**Assigned task:**
Begin at the line that holds "Task: Select the Catalog group type" and copy each line exactly until the data below ends, including that last line but no pictures.

Collected data entries
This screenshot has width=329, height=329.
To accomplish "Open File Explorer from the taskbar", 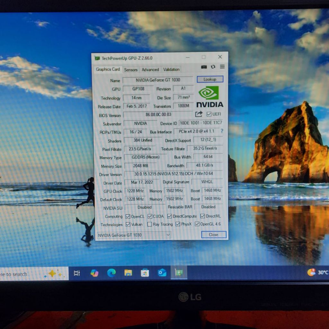I will point(128,273).
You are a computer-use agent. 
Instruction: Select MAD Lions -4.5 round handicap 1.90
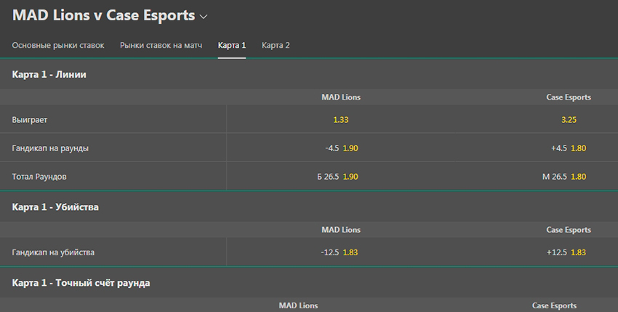[x=341, y=148]
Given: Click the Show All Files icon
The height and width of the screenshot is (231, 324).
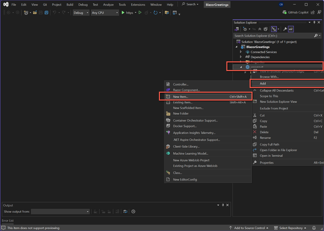Looking at the screenshot, I should (265, 29).
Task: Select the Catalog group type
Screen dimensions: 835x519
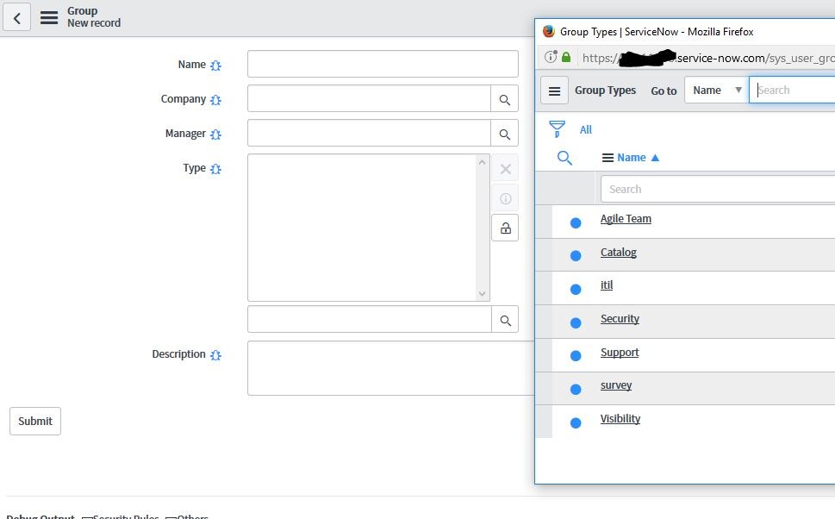Action: [618, 253]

**Output for this exercise:**
Task: Select the Catalog group type
Screen dimensions: 835x519
Action: [618, 253]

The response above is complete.